(Provided passage):

-- -- --

Praying the Same Prayer for 35 Years

You will have to trust me, but this really happened

Our church had just planted its 5th church in its first 7 years of life. God had been very gracious to us. The church had grown. We gained experience and had seen God do some miraculous things. Most of the churches we had planted were growing by about 25% conversion growth and our own church continued to replace the people we sent away with new conversion and new growth that fueled a lot of excitement and joy in our congregation.

I was, if I recall accurately, about 41 or 42, when I was approached by a “head-hunter” from another denomination and offered a $1 million dollar budget to switch denominations and help start a church planting movement of churches like our own church (a multi-ethnic church planting-church and built on sound exposition of the Scripture and prayer). The denomination to which I was being invited had a very similar doctrinal statement to my own denomination (the Evangelical Free Church of America). The invitation was basically phrased with the following highly attractive features:

  • I could plant anywhere in a four-state area.
  • I could hire any staff that I thought appropriate to the task
  • But the objective was to plant churches that would seek to be . . .
    • Multi-ethnic in makeup
    • Develop a church planting legacy – that is, plant churches that would plant other churches as part of their DNA.
    • Plant churches that were committed to teaching the Bible expositionally.
  • And that was it. No other strings attached.
I turned it down.

It was an easy decision.

Part of what made it easy was that I loved our church. I loved what it was. I loved what it was doing. I loved what it was becoming. And I loved what it was learning and what I was learning along with it. But most of all, I loved the people. They were the people whose stories I knew, who I had seen transformed by the gospel, had seen them grow from grace to grace, and to grow in the grace and knowledge of Christ. They loved me and were kind to me and suffered with me as I learned how to be a pastor. We became family and it’s hard to leave a family you love.

-- -- --

(Collected material):
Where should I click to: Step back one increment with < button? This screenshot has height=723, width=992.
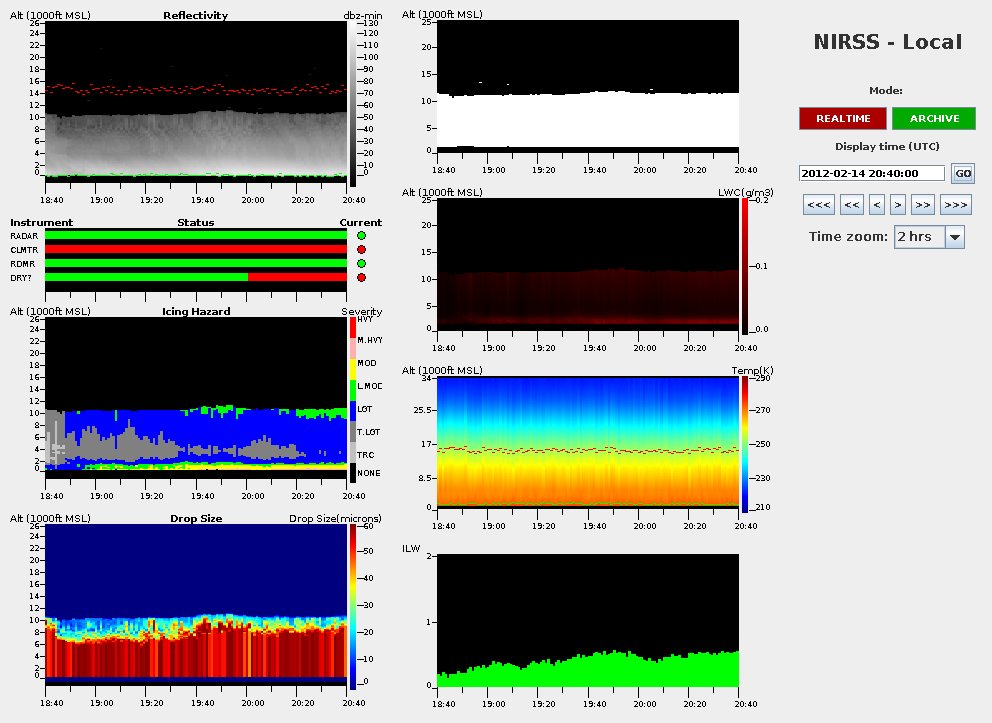click(877, 205)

-- -- --

(Work order): Transcribe the stretch of the essay about praying the same prayer for 35 years from "You will have" through "in our congregation.". The listing has no connection to the essay about praying the same prayer for 35 years.

(Finished task):
You will have to trust me, but this really happened

Our church had just planted its 5th church in its first 7 years of life. God had been very gracious to us. The church had grown. We gained experience and had seen God do some miraculous things. Most of the churches we had planted were growing by about 25% conversion growth and our own church continued to replace the people we sent away with new conversion and new growth that fueled a lot of excitement and joy in our congregation.